Lilias scarcely took any notice at all. She was at the age when a young creature can carry on two mental processes at once. She was thinking all the time, dreaming her dreams, holding all sorts of dialogues within herself, but at the same time she heard every word and remembered, and could strike in when it pleased her. All her faculties were as vivid as youth and life could make them. She missed nothing and forgot nothing, yet never paid the least attention. To do this is what we all are capable of in our day.

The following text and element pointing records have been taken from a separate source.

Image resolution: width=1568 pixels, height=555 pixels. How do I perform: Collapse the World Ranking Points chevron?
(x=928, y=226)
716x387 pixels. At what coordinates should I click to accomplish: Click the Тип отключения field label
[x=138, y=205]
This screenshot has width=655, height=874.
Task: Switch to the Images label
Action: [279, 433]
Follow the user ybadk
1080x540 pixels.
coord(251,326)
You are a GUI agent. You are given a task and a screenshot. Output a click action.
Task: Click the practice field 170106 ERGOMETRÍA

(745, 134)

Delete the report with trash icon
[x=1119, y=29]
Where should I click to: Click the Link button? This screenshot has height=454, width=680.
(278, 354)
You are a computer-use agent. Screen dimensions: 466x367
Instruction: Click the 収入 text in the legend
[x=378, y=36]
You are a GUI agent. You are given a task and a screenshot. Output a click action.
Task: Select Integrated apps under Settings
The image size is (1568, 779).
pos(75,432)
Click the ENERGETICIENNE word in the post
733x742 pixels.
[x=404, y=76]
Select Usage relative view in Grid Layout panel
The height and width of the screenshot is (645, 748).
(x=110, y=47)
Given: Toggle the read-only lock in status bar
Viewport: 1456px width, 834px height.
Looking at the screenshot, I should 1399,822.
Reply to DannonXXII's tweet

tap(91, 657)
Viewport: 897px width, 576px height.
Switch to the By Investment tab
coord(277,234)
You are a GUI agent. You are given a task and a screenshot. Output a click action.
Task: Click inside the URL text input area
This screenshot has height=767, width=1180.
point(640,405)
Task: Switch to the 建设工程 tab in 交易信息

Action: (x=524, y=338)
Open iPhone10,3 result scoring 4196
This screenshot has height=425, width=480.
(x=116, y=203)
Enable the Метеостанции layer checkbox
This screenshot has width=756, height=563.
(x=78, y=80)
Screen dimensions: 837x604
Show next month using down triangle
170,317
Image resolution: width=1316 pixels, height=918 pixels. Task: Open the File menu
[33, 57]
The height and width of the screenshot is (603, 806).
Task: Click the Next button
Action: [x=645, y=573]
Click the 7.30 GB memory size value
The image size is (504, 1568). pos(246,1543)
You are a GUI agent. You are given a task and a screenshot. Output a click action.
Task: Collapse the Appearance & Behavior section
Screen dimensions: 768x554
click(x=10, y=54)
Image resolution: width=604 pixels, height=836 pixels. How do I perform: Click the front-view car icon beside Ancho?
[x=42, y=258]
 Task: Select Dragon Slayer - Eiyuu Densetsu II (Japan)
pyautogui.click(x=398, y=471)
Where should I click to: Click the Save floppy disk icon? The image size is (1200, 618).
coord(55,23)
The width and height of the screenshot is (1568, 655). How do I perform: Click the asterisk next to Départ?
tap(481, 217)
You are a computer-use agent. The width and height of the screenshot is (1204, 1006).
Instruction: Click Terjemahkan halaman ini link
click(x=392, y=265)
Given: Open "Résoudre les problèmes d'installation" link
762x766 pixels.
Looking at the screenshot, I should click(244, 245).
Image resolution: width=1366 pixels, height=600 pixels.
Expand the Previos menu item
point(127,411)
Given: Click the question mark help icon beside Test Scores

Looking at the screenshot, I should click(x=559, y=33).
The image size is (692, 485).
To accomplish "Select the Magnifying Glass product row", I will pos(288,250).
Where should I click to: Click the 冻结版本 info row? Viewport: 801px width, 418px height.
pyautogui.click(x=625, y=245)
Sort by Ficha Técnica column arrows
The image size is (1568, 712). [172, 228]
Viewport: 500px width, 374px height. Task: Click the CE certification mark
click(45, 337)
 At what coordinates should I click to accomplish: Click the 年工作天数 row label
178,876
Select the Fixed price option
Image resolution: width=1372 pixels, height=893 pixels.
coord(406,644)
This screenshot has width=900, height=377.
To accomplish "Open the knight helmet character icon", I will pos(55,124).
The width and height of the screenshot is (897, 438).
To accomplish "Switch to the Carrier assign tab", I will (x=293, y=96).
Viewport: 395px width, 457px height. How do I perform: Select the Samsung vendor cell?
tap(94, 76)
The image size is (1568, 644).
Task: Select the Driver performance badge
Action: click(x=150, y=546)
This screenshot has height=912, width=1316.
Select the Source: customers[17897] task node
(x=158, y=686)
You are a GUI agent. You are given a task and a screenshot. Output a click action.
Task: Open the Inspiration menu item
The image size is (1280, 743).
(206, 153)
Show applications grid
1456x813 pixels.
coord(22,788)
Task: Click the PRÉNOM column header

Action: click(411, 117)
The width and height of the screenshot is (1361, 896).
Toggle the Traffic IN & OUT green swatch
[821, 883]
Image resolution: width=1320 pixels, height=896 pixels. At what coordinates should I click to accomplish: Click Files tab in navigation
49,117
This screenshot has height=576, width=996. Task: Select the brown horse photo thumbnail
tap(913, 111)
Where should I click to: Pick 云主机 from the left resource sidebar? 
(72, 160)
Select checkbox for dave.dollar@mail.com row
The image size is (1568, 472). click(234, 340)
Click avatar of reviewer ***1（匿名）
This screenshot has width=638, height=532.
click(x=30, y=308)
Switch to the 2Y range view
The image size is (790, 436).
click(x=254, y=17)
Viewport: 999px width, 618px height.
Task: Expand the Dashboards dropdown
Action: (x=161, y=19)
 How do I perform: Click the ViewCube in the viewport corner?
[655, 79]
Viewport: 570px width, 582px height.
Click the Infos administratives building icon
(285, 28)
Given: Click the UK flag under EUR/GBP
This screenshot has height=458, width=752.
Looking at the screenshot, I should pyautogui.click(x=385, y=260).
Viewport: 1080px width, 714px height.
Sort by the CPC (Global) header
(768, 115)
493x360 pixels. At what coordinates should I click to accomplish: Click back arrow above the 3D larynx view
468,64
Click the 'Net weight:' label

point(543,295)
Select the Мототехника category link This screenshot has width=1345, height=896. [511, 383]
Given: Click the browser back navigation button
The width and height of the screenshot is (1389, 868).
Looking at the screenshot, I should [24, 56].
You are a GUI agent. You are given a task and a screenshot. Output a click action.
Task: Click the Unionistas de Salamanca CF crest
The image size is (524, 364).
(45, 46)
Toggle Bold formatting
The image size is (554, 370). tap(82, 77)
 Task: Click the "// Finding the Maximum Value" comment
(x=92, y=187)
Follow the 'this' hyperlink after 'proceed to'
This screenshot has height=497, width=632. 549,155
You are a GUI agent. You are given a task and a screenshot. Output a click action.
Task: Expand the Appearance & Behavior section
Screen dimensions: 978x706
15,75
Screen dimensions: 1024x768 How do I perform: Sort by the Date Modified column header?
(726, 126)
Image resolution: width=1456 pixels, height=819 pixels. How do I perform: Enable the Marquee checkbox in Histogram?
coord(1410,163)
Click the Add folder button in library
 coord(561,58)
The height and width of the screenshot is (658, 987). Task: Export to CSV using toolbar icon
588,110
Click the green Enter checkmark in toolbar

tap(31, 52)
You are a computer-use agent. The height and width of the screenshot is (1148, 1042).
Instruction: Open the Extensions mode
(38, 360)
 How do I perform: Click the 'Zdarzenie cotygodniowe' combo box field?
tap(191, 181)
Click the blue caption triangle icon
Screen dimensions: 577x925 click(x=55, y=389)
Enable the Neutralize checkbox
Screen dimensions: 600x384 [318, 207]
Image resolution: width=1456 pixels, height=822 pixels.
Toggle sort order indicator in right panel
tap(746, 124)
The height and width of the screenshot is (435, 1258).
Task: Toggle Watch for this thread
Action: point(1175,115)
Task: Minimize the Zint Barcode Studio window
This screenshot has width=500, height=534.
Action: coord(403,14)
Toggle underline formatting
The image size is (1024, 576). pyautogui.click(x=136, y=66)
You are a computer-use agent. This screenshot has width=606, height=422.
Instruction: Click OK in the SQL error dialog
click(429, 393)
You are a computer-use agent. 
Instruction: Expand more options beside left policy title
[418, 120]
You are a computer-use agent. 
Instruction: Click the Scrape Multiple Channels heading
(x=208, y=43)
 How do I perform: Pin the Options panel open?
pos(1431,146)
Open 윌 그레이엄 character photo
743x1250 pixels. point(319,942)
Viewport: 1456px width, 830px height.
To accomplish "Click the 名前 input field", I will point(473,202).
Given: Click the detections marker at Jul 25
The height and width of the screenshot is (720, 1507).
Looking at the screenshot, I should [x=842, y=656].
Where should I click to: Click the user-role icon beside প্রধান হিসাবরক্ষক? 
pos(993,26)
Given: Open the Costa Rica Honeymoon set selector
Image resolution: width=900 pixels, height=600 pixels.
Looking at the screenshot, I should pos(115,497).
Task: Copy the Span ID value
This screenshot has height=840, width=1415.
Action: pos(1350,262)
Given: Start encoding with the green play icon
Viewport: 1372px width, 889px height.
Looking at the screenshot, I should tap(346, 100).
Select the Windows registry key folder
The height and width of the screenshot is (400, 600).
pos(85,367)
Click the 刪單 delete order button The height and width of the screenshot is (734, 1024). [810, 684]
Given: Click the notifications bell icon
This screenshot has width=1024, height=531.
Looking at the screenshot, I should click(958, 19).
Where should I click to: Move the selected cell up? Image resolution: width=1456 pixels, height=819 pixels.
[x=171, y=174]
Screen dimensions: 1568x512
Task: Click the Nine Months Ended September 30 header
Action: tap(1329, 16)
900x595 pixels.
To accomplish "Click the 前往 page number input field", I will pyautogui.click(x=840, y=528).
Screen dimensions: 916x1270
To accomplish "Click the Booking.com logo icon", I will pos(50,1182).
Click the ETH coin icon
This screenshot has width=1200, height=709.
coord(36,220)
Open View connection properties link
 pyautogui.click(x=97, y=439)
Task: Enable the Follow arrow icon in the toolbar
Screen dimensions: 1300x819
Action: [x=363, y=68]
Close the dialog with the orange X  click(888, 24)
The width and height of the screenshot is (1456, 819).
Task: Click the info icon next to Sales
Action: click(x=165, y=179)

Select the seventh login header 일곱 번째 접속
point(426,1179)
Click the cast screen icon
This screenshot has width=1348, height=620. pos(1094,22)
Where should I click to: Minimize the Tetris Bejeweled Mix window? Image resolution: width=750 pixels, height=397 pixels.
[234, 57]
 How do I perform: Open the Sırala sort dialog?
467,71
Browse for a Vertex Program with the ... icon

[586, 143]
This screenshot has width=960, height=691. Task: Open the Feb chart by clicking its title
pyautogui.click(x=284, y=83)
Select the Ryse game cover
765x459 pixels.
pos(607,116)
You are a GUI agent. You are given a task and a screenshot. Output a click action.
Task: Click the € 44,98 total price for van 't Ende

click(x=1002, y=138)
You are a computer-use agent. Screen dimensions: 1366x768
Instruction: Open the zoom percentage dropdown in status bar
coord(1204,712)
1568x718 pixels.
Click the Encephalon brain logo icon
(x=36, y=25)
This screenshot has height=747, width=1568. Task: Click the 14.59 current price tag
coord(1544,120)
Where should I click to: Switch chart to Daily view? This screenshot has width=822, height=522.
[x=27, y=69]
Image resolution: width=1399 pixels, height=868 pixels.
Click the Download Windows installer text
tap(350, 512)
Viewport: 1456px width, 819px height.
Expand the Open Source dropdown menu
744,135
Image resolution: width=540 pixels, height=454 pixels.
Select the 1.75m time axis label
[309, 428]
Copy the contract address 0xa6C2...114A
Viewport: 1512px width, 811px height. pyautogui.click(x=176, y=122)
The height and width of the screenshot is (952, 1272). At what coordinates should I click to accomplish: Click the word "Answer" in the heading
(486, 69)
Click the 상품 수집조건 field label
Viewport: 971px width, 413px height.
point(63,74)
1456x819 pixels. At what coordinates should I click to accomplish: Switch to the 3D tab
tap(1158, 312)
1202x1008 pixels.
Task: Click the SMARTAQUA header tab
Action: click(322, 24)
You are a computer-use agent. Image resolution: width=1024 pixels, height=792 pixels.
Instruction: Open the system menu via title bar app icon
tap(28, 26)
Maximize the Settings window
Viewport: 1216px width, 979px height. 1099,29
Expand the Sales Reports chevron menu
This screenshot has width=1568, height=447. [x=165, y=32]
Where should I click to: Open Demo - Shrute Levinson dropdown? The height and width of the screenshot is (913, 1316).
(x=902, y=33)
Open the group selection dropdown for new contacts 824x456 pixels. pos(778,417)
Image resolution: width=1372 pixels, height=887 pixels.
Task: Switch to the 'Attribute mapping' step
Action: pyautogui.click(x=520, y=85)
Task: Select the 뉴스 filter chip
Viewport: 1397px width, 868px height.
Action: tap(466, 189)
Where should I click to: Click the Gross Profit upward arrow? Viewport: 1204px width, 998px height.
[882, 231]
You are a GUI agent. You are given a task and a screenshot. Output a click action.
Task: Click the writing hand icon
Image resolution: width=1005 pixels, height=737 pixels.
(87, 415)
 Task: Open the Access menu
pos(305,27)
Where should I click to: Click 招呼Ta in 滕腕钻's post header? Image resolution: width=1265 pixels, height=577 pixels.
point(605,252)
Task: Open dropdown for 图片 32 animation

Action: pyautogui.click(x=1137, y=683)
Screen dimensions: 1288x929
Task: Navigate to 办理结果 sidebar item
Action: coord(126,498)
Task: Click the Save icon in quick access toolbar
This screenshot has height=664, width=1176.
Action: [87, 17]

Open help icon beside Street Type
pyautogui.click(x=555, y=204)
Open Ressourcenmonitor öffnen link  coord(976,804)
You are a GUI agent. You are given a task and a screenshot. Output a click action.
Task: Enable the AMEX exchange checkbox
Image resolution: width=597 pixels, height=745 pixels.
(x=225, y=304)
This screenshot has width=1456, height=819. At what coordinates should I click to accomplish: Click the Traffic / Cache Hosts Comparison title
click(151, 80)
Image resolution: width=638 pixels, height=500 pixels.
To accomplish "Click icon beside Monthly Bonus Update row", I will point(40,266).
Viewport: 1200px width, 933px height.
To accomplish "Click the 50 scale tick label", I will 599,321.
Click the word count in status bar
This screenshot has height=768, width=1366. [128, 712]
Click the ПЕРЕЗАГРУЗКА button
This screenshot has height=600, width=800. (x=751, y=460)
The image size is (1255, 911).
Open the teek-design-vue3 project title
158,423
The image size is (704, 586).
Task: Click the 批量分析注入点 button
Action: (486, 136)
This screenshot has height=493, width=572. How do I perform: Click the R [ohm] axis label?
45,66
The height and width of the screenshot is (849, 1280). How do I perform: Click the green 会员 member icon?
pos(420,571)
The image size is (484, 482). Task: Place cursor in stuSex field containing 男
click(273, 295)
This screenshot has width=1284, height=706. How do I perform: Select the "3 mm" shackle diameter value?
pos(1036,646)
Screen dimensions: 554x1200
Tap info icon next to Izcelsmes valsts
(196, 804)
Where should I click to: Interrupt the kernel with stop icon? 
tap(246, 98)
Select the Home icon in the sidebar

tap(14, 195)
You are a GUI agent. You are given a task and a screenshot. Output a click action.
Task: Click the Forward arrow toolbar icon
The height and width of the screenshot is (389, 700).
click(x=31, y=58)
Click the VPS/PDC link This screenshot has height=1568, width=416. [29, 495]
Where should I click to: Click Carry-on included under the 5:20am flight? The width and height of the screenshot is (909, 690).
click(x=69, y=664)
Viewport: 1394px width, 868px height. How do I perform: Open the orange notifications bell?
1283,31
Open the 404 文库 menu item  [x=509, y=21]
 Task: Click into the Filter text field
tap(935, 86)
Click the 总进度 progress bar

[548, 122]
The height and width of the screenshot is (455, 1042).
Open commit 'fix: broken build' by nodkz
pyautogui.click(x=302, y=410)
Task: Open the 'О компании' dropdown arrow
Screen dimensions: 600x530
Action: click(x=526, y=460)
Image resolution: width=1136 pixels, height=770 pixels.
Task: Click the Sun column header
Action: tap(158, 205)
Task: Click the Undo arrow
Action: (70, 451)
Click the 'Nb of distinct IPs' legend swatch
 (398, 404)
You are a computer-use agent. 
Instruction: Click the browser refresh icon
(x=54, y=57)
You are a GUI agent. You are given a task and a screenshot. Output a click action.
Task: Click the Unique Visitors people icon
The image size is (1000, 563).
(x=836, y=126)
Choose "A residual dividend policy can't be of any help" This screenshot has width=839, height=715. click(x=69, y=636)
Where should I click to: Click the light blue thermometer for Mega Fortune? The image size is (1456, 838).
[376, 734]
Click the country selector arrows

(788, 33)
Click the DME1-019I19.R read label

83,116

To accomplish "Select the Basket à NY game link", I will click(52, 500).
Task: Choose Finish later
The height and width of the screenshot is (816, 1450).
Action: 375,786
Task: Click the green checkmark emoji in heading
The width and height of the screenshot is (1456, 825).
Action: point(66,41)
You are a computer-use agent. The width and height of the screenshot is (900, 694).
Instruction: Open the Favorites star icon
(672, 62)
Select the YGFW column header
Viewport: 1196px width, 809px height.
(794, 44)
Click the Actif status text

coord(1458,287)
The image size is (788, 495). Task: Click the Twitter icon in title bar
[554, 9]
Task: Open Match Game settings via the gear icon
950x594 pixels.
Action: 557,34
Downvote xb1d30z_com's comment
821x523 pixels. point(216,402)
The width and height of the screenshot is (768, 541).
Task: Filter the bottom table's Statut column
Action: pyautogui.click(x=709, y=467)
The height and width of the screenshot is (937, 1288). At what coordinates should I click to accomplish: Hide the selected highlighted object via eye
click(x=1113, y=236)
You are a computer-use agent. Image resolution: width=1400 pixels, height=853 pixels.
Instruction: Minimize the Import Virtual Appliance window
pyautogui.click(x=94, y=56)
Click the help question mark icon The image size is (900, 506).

Lilias sat on the other side of the round table with a box before her filled with trinkets. There was nothing of any great value in the little velvet-lined shelves and drawers; they were her mother's girlish ornaments, and the presents that had been made to herself from time to time, and the little nothings that gather in an old house, brooches and bracelets that had belonged to former generations, and which, found from time to time lying in a drawer, had been handed over with a "Would you like to have it?" from Margaret, or a pleased exclamation, "This will just do for Lilias," from Jean. Her mother's diamonds, which, though they were not very rich or rare, were still diamonds, were locked up securely for her against the time when she should be old enough to wear them; but the contents of the box which was now upon the table had given Lilias far more pleasure than she would ever get from diamonds. The cornelians and old-fashioned topazes and amethysts, the twisted chains and necklets and filigree brooches, had been her delight for years. She had put them upon her dolls when she was a child. Afterwards it had been one of her great pleasures to arrange and polish them, and seduce Jean into telling her over and over again the story of this one and the other. That was old Sir Claude's hair set round with a mourning border of black and a row of small lustrous pearls: the topazes? "Oh! I remember them very well; old Aunt Barbara used to wear them. She was grandpapa's aunt, and she lived to be nearly a hundred. I remember how I used to wonder—" and so on, and so on.